Extrait →

De passer ainsi, très lentement, passant presque pareil à ceux qui demeurent, il goûte mieux la paix robuste du village, l’humilité fière du hameau, la douceur du logis écarté, la joie laborieuse de la ferme. Dans le bourg où il arrive, il lit plus couramment les vieilles pierres, les logis anciens, les arbres centenaires, et de tout ce qui n’est pas de nos jours il s’émeut plus profondément, comme à retrouver des ancêtres qui lui parleraient un langage balbutié par lui même jadis, au temps de son humaine enfance d’il y a des siècles.

Quel autre que lui, le chemineau qui s’en va, au niveau des choses, à leur plan, confondu parmi elles, et du même pas qu’elles puisqu’elles se succèdent pour lui d’un lent mouvement égal — quel autre que lui, toujours préparé à la connaissance et à l’amour de la beauté prochaine par le spectacle de la beauté passée, quel autre pourrait vivre aussi profondément les paysages, les bêtes, les hommes et leurs œuvres — toute la vie de la terre.

L’aéroplaniste ne verra que des choses et des êtres écrasés sur un sol pareil à quelque damier bosselé. A peine aura-t-il la volupté physique de baigner tout entier dans un océan fluide qui l’enveloppera d’une seule caresse vive. Mais trop vite, et plus vite toujours, son vol le jettera en flèche vers des horizons sans cesse reculés qui ne seront plus que les banales toiles de fond de quelque théâtre.

Et toute sa joie lui viendra de s’accorder facilement une supériorité du fait de passer à 30, à 100 ou à 1.000 pieds au-dessus de la terre.

Trop vite aussi, l’automobiliste qui ne sait plus guère que des panoramas, des sites sans liens entre eux, des paysages un instant entrevus et disparus aussitôt, des monuments regardés en hâte.

Lignes de données →
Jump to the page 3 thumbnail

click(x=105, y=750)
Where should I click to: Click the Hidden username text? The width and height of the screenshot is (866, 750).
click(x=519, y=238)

Tâches à réaliser →
1. Condensez le paragraphe de l'extrait qui commence par « L’aéroplaniste ne verra que » en gardant ses faits principaux.
2. Dans l'extrait, à quoi le sol vu par l’aéroplaniste est-il comparé ?
3. Prolongez le texte sur le chemineau et les voyageurs pressés à partir de sa dernière phrase.

Réponses par tâche →
1. L’aéroplaniste ne voit que des choses et des êtres écrasés sur un sol semblable à un damier bosselé. Il goûte tout au plus le plaisir physique d’être enveloppé par un océan fluide. Son vol, toujours plus rapide, le lance vers des horizons sans cesse reculés, réduits à de banales toiles de fond de théâtre.

2. À quelque damier bosselé.

3.
Trop vite encore, le cycliste, trop vite pour savourer, d’un matin à un soir, toutes les grâces diverses et toutes les beautés qui ne sont pas sur le grand chemin public où se poursuivent les gens pressés d’arriver quelque part pour y voir quelque chose.

Aéroplane, automobile, bicyclette, engins que j’admire et que j’aime autant qu’on les peut aimer  ! Mais, ce sont là, il faut finir par nous l’avouer, des moyens, pour le touriste véritablement épris de tourisme, et rien que des moyens d’accomplir telle étape-transport ordonnée par la brièveté des jours de liberté que nous concèdent nos obligations quotidiennes.

Mes camarades d’hier, d’aujourd’hui et de demain, que vous marchiez par les routes de la terre, de l’eau ou de l’air, croyez-moi.

Parvenus à un but provisoire que nous nous serons assigné, à un point où devra commencer notre véritable existence de quelques jours ou de quelques heures, abandonnons dans la remise ou le garage où nous les retrouverons pour quelque autre étape ou pour un retour, abandonnons nos engins de riches ou de pauvres.

Bouclons alors à nos épaules le sac tout juste garni pour les sommaires besoins d’un jour, prenons au poing le bâton du montagnard et, solidement chaussés pour bien poser d’aplomb sur la belle et bonne terre à parcourir, soyons le chemineau qui ne se hâte point et vers qui tout accourt. parce qu’il laisse à tout le temps de venir jusqu’à lui.

Traversons ainsi le village où de passer, familiers, nul ne nous sera plus hostile. Nous en garderons, avec l’image aux aspects de gravure ancienne, un souvenir heureux.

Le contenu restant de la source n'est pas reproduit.